How should we be thinking about potential margin expansion over time? Is it mostly a function of continuing to ramp-up the intuitional business or are there opportunities to may be extract some further economies of scale as your legacy high net worth business continues to grow.
Scott Gerard
Yes, basically as we spoke about on the road show, to the extent that intuitional business does comprise a larger portion of our AUM, I think it will be an opportunity there to expand our margins as well and just as a discipline overall the firm is with 38 partners, we are constantly cognizant of effective cost management in running the business. We’ve all get a lot invested in the business.
But you are correct; the institutional AUM mix represents an opportunity for margin expansion.
Rick Hough
This is Rick. With regards to the second half of your clients, your question with regards to legacy clients, we have contracts with set [repeats] for the relationships.
We tried to remain as unbiased as possible in dealing with our clients. Its one of our key selling points in terms of the quality of the service and transparency of our business to our clients.
And as I had mentioned, the long term allocation serve our clients best and so you’re likely to see as Scott said, the major expansion more from the institutional side.
Michael - Sandler O'Neill
Okay, got it. Thanks for taking my questions.
Moffett Cochran
You’re very welcome.
Scott Gerard
Thank you.
Rick Hough
Thank you.
Operator
We have another question from Mr. Steven at Raymond James.
Please go ahead sir.
Steven - Raymond James
Yes, I like being Mr. Steven.
Just a quick one on the institutional front that Richard’s question reminds me off – Mike’s question, excuse me. The (inaudible), I think there was still some of the mandate that had not been funded.

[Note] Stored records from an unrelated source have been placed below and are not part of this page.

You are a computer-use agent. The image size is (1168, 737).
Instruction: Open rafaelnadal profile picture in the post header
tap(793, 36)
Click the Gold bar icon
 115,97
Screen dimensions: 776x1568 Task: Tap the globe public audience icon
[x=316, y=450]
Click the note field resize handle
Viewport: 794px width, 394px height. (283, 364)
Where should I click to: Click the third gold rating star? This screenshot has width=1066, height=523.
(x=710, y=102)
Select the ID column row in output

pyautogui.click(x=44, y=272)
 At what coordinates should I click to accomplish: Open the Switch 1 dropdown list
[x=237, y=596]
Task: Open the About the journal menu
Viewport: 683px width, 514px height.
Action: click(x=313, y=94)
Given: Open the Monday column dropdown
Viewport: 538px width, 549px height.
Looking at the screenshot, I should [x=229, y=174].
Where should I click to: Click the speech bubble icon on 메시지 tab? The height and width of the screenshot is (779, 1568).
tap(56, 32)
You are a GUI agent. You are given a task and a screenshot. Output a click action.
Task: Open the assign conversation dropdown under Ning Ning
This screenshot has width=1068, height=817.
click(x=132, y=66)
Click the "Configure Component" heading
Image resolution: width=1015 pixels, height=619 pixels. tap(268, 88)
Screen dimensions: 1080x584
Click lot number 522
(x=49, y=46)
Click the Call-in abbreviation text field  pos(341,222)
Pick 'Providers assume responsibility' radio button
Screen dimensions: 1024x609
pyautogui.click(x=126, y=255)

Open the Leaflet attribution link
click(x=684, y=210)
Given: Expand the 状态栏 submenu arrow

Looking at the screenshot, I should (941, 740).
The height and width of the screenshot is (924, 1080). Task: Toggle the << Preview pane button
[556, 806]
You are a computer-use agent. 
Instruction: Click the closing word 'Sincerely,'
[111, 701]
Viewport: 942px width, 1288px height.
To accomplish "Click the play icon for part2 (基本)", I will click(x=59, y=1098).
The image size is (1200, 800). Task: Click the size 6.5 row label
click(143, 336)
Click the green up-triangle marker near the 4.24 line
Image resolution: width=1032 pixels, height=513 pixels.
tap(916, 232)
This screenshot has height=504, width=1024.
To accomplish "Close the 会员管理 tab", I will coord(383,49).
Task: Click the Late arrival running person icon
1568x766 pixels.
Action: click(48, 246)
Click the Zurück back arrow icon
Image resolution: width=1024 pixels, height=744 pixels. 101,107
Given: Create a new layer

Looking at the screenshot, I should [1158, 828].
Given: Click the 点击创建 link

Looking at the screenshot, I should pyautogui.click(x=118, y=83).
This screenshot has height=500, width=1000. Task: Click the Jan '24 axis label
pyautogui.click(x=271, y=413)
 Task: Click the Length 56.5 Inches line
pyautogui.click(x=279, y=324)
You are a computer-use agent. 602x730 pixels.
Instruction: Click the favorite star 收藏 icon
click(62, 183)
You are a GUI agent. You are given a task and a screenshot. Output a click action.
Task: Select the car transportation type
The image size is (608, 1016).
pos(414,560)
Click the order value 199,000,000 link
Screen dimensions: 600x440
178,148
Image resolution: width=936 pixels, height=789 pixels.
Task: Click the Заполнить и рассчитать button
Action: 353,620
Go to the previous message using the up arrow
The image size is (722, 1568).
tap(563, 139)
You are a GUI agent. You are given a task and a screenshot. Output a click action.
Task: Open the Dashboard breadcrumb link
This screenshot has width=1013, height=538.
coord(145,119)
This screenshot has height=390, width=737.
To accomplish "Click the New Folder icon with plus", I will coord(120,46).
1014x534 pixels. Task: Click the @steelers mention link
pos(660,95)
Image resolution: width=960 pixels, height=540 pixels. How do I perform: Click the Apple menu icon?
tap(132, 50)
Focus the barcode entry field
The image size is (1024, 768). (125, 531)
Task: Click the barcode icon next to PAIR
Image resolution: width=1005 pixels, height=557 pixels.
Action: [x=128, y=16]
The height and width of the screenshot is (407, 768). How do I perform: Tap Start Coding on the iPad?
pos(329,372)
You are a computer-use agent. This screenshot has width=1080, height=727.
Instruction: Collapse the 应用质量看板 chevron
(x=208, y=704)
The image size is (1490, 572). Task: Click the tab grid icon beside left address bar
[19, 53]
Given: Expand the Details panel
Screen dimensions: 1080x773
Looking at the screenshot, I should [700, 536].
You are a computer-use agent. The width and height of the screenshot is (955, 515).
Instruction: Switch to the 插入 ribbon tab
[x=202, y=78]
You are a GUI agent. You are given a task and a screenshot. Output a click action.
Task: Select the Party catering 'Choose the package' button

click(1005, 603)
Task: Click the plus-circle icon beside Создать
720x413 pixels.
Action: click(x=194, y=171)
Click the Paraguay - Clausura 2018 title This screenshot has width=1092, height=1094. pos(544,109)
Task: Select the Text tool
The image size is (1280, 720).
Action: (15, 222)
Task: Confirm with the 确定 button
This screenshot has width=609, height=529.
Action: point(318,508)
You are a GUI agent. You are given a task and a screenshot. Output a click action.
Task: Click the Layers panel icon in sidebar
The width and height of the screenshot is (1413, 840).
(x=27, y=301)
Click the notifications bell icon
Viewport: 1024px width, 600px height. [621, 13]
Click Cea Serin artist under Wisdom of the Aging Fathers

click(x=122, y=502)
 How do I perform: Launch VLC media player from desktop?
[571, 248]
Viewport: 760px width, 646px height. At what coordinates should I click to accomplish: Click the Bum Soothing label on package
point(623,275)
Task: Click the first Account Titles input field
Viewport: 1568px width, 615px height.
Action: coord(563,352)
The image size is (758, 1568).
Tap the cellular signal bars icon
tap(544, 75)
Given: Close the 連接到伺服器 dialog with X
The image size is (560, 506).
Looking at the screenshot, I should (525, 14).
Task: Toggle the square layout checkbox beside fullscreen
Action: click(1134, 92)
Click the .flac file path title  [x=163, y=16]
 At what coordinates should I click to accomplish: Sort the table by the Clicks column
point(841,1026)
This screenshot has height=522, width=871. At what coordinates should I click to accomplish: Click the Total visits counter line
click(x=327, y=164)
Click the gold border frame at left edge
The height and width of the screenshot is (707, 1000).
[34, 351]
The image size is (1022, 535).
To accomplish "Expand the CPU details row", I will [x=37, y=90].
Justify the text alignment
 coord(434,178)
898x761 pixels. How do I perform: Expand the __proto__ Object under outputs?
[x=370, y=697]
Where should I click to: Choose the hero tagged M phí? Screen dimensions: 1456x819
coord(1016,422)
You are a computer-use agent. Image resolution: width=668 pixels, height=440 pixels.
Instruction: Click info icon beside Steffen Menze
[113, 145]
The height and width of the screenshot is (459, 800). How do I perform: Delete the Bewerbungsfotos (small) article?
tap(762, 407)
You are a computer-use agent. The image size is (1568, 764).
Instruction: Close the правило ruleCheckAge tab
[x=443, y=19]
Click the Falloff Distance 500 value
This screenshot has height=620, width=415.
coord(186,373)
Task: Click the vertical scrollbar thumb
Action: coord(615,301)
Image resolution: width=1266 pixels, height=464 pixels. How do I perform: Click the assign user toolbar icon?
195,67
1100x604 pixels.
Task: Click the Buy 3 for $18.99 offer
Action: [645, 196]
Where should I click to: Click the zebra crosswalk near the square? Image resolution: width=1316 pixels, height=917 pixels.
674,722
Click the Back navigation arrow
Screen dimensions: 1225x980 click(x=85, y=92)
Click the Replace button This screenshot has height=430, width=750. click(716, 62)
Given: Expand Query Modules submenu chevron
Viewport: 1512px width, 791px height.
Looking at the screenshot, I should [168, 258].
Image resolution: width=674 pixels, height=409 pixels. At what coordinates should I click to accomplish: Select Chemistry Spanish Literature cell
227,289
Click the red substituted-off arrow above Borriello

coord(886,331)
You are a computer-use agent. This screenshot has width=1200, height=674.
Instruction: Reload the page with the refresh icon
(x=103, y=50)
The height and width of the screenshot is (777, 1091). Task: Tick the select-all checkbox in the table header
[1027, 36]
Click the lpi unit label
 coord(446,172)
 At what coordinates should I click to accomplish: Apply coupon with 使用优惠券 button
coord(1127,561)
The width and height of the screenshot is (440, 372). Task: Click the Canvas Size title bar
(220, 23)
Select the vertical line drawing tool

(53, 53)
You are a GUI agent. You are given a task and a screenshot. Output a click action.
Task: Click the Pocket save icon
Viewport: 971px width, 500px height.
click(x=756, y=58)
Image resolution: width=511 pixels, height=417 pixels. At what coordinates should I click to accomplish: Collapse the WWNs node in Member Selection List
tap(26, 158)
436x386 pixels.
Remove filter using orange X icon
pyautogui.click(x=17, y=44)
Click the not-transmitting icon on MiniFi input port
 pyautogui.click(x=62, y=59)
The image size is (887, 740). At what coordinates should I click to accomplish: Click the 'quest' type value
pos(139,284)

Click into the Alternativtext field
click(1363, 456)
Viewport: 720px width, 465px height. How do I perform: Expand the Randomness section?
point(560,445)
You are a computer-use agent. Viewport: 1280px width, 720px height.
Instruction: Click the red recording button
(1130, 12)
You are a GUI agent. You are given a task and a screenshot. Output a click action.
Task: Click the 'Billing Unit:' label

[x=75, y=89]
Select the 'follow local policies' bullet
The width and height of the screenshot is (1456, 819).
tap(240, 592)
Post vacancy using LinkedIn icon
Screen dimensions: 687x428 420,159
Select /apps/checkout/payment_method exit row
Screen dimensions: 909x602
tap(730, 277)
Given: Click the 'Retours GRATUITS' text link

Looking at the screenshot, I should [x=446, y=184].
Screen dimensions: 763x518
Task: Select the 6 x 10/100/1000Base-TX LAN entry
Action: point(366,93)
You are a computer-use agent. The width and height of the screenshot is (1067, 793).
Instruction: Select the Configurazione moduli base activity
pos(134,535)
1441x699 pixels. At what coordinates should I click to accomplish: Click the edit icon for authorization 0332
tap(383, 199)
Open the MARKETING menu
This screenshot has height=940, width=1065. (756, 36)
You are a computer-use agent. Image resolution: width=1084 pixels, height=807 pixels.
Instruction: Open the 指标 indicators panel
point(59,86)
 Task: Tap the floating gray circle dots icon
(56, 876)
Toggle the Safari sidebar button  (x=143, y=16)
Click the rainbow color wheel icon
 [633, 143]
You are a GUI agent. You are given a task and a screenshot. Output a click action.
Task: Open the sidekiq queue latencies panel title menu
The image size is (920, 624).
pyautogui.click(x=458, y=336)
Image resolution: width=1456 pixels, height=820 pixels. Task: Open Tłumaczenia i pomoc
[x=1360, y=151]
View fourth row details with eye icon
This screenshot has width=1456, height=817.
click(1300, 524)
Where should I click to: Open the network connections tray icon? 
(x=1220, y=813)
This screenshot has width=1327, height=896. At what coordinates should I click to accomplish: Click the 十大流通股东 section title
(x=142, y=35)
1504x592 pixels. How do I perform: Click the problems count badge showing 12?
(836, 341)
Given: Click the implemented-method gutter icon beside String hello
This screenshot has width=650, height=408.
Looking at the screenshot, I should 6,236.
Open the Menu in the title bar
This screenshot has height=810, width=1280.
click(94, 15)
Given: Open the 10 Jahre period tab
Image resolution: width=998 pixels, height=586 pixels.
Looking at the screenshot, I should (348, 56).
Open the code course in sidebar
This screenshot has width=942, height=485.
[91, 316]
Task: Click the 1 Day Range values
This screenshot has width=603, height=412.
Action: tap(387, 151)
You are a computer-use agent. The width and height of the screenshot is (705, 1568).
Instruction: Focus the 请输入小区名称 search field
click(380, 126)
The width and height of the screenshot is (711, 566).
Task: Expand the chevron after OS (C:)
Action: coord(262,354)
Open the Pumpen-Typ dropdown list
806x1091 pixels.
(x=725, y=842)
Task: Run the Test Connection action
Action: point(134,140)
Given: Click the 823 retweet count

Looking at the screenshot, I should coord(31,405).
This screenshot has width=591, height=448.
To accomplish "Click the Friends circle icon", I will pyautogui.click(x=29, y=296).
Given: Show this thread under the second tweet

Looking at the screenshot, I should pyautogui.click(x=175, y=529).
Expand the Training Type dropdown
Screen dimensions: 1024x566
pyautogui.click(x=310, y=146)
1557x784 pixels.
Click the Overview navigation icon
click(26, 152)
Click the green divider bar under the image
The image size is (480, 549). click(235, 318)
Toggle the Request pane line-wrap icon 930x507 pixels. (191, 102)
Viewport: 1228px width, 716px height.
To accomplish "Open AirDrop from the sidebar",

Has there been any movement there?
Moffett Cochran
There has not. Okay, that’s all I have, thanks.
Rick Hough
Thank you.
Operator
(Operator Instructions). There are no more callers in queue.
Rick Hough
Okay, well thank you very much for attending our first investor conference call. Moffett, do you have any concluding remarks.
Moffett Cochran
We look forward to reporting to you each quarter and thank you very much for your interest today.
Operator
Ladies and gentlemen, this does conclude the conference. You may all disconnect.